== Record list

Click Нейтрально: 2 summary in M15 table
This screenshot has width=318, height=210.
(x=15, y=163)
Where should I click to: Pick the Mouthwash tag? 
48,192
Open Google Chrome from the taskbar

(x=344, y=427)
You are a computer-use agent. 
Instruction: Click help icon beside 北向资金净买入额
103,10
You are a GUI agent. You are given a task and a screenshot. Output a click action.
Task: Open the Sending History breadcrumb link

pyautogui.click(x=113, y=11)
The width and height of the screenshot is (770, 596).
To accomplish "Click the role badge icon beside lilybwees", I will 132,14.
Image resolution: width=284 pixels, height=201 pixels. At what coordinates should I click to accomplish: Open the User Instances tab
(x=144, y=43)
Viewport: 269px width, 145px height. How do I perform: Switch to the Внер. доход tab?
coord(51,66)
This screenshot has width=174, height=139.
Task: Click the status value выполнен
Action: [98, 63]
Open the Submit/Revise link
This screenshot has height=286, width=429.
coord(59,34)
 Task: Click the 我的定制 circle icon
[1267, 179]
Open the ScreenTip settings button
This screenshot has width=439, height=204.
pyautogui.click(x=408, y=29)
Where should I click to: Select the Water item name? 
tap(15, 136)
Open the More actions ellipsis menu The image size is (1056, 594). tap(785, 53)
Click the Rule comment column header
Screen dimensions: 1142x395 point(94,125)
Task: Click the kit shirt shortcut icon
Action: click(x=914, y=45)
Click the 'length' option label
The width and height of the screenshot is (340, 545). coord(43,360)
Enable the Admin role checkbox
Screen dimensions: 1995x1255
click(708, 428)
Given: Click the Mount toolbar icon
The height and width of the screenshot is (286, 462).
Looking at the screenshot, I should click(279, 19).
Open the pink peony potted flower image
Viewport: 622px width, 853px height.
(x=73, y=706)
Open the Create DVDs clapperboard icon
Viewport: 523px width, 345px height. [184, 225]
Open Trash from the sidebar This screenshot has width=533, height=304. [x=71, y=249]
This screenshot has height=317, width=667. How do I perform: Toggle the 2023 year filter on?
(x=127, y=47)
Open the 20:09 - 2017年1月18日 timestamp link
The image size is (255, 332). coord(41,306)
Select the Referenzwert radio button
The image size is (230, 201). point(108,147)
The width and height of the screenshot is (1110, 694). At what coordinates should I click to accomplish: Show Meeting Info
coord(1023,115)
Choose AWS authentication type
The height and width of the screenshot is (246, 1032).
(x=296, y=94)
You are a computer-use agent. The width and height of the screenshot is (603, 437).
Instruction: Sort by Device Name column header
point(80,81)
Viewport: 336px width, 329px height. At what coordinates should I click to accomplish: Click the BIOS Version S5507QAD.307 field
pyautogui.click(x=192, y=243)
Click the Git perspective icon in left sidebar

====

Could you return all of these lines verbatim, with no changes?

■ **Solved exercise**
Click Нейтрально: 2 summary in M15 table
This screenshot has width=318, height=210.
(x=15, y=163)
Where should I click to: Pick the Mouthwash tag? 
48,192
Open Google Chrome from the taskbar

(x=344, y=427)
You are a computer-use agent. 
Instruction: Click help icon beside 北向资金净买入额
103,10
You are a GUI agent. You are given a task and a screenshot. Output a click action.
Task: Open the Sending History breadcrumb link

pyautogui.click(x=113, y=11)
The width and height of the screenshot is (770, 596).
To accomplish "Click the role badge icon beside lilybwees", I will 132,14.
Image resolution: width=284 pixels, height=201 pixels. At what coordinates should I click to accomplish: Open the User Instances tab
(x=144, y=43)
Viewport: 269px width, 145px height. How do I perform: Switch to the Внер. доход tab?
coord(51,66)
This screenshot has width=174, height=139.
Task: Click the status value выполнен
Action: [98, 63]
Open the Submit/Revise link
This screenshot has height=286, width=429.
coord(59,34)
 Task: Click the 我的定制 circle icon
[1267, 179]
Open the ScreenTip settings button
This screenshot has width=439, height=204.
pyautogui.click(x=408, y=29)
Where should I click to: Select the Water item name? 
tap(15, 136)
Open the More actions ellipsis menu The image size is (1056, 594). tap(785, 53)
Click the Rule comment column header
Screen dimensions: 1142x395 point(94,125)
Task: Click the kit shirt shortcut icon
Action: click(x=914, y=45)
Click the 'length' option label
The width and height of the screenshot is (340, 545). coord(43,360)
Enable the Admin role checkbox
Screen dimensions: 1995x1255
click(708, 428)
Given: Click the Mount toolbar icon
The height and width of the screenshot is (286, 462).
Looking at the screenshot, I should click(279, 19).
Open the pink peony potted flower image
Viewport: 622px width, 853px height.
(x=73, y=706)
Open the Create DVDs clapperboard icon
Viewport: 523px width, 345px height. [184, 225]
Open Trash from the sidebar This screenshot has width=533, height=304. [x=71, y=249]
This screenshot has height=317, width=667. How do I perform: Toggle the 2023 year filter on?
(x=127, y=47)
Open the 20:09 - 2017年1月18日 timestamp link
The image size is (255, 332). coord(41,306)
Select the Referenzwert radio button
The image size is (230, 201). point(108,147)
The width and height of the screenshot is (1110, 694). At what coordinates should I click to accomplish: Show Meeting Info
coord(1023,115)
Choose AWS authentication type
The height and width of the screenshot is (246, 1032).
(x=296, y=94)
You are a computer-use agent. The width and height of the screenshot is (603, 437).
Instruction: Sort by Device Name column header
point(80,81)
Viewport: 336px width, 329px height. At what coordinates should I click to accomplish: Click the BIOS Version S5507QAD.307 field
pyautogui.click(x=192, y=243)
Click the Git perspective icon in left sidebar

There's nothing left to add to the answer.